But, that never happened. From day one, she didn't do much of anything. We both worked full time jobs, and I did 90% of all the housework. We wanted to have kids and we both agreed that we wanted her to stay home to raise them. So I got a second job to allow her to stay home. Even still she didn't do much, and after we would talk about it (and argue sometimes) she would do better for a while then go back to not doing anything.

We now have a 4 month old BEAUTIFUL baby boy, who I am completely in love with!  However, I'm feeling pretty lonely. 

The affection and intimacy has never been what I have wanted it to be, nor has it been what we talked about before marriage either. But now that our son is born, she gives love, attention, affection, patience, and kindness to him, yet I seem to get everything that is left over... Irritation, frustration, anger... She is not very kind anymore, except when she wants something, and intimacy is only once or twice a month at best.

I realize that being a new parent is very taxing, but whenever I'm not working, I'm doing everything I can to help out with chores and taking care of our son. I've even told her she can go off with her girl friends to scrapbooking days, shopping at the mall and getting her nails done ect, while I watch him. When I tell her how I'm feeling, she either gets very defensive and angry, or says she is sorry, but nothing changes.

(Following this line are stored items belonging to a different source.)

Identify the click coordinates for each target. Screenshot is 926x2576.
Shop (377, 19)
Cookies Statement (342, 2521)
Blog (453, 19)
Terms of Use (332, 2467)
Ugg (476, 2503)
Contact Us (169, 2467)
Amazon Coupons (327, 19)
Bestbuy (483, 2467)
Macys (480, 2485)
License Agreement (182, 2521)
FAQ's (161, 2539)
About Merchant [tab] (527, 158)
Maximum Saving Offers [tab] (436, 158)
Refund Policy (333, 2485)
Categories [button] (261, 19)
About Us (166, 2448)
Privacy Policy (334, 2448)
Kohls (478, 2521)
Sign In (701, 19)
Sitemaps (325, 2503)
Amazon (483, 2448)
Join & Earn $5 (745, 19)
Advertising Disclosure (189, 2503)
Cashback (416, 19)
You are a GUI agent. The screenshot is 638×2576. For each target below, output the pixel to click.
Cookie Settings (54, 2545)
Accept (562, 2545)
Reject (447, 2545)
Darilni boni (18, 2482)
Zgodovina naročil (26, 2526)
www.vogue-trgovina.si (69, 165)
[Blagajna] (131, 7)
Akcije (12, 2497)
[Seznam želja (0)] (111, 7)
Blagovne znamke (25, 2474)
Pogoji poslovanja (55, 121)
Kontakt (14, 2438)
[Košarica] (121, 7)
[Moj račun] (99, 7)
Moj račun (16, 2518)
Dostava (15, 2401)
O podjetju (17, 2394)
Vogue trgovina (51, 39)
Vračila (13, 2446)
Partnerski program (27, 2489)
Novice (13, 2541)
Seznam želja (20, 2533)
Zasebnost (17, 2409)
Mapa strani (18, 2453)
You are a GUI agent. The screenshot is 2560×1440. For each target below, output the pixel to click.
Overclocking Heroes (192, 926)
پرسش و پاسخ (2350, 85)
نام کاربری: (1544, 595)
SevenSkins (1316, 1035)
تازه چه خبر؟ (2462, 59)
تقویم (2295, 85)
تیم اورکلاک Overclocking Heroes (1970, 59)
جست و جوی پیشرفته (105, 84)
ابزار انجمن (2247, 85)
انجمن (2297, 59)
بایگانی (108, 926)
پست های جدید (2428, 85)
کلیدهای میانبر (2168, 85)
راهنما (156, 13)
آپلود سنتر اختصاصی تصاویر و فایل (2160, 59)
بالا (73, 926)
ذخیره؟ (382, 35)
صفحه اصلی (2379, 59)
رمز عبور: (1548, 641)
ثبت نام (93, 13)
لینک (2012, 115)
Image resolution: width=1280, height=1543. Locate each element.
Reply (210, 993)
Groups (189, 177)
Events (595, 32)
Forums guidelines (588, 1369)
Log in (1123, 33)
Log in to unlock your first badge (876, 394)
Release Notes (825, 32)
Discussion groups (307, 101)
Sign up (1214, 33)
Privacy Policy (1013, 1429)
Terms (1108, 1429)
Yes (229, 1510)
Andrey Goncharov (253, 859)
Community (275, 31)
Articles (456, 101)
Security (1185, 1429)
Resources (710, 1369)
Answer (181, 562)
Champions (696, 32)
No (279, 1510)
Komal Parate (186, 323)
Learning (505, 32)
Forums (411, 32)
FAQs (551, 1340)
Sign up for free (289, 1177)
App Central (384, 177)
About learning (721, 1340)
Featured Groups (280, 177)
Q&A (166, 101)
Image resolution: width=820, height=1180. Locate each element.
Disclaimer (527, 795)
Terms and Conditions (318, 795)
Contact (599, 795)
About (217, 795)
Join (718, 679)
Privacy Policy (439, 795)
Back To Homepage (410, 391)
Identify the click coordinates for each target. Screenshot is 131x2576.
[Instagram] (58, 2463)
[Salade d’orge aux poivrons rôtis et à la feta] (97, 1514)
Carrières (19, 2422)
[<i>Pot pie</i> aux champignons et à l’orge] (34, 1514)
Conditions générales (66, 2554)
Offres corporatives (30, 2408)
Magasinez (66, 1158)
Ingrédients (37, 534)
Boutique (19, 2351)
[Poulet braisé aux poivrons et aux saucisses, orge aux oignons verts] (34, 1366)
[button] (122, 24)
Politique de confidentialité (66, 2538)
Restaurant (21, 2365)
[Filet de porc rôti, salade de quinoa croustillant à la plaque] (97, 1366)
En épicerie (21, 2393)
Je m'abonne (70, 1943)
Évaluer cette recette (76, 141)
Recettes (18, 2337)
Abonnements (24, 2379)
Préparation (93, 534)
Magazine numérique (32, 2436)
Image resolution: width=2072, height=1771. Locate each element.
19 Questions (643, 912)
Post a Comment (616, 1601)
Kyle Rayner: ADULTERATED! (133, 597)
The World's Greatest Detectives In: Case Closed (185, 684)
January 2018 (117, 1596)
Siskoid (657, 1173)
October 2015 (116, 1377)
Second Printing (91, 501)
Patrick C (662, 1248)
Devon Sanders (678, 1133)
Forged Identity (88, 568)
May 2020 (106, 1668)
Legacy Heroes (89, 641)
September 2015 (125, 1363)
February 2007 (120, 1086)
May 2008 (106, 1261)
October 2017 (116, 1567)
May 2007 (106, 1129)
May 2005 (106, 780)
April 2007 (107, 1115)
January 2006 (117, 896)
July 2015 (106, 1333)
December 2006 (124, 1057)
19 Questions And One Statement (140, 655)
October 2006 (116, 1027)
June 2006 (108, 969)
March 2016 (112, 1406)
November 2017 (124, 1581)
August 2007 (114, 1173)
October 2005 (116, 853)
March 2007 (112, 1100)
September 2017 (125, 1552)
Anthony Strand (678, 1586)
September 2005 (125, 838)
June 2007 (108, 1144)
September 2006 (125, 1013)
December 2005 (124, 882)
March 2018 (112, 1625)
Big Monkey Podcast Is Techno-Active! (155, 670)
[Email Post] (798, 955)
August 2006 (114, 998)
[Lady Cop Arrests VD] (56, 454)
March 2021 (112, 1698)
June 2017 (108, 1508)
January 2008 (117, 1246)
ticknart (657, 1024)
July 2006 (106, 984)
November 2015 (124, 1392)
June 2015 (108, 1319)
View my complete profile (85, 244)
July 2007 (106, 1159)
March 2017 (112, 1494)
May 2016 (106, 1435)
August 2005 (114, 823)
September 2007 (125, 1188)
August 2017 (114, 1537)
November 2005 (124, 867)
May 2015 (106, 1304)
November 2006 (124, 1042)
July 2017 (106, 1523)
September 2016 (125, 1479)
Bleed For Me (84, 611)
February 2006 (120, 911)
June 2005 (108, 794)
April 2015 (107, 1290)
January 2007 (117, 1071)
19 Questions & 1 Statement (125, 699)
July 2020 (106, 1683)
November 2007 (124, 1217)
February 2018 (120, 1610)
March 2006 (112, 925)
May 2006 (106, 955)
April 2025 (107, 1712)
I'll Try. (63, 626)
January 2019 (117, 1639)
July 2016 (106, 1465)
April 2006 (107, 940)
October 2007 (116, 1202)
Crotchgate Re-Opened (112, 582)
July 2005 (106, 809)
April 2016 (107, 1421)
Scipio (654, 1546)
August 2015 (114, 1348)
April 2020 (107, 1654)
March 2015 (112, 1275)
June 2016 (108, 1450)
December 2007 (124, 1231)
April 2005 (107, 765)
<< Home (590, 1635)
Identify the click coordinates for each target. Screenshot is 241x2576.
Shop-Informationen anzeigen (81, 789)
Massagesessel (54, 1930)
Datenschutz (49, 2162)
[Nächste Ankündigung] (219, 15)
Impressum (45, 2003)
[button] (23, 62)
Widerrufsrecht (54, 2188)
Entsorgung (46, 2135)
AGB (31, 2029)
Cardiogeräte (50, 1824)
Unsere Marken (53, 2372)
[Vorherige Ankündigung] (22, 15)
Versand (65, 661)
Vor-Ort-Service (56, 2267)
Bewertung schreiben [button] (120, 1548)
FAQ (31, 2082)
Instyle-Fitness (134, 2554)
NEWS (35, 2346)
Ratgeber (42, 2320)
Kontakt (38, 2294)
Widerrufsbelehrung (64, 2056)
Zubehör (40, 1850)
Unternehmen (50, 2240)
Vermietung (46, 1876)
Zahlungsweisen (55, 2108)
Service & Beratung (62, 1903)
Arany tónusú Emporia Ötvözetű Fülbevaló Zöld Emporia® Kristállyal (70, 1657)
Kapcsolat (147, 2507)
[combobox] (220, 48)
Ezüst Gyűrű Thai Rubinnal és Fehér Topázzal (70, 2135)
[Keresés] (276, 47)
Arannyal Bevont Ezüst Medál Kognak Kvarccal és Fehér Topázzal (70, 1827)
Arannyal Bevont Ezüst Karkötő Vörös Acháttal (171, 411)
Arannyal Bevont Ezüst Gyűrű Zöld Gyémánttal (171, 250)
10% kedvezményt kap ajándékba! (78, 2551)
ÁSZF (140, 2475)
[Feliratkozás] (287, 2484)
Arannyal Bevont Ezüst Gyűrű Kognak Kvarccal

I guess I'm feeling, neglected and lonely and like she loves our son WAY more than she does me, and the biggest reason she wants me around is because I provide for her... Will this EVER get better?


----------



## Amplexor

Vtecthis said:


> But now that our son is born, she gives love, attention, affection, patience, and kindness to him, yet I seem to get everything that is left over... Irritation, frustration, anger... She is not very kind anymore, except when she wants something, and intimacy is only once or twice a month at best.


There are other issues at play here for sure but this statement is a very common feeling for a new dad. It is not unkind to feel like you are now "sharing" your wife's affections but that is what in fact it boils down to. I remember this phase well after our first born when I felt left out. It is a phase of adjustment for both you and your wife. It does get better. Don't lump this in with the other issues with your wife, they are separate but related.


----------



## Mrs.G

Couples need to be prepared for what a baby can do to a marriage. I have heard so many men complain about the same issues. Your post details one reason my husband and I only want each other, not demanding little people who kill romance. 
You decided to become a father, so you will need to deal with the frustrations of having a new baby. Being a new mother is very consuming, much more so than being a dad. Sorry, but women have to bear much more pain, stress and headaches when raising kids.
Have you thought of getting away without your child?
_Posted via Mobile Device_


----------



## magnoliagal

I think your complaints are valid. You are bending over backwards to provide for her, give her breaks, help her with the chores and you are rewarded with no intimacy, anger, resentment, etc. I mean sure babies are hard I should know I've had 3 but thats no reason to take it out on you. I'd give her the sex except you say it was a problem from before baby so I'm leaving it in there.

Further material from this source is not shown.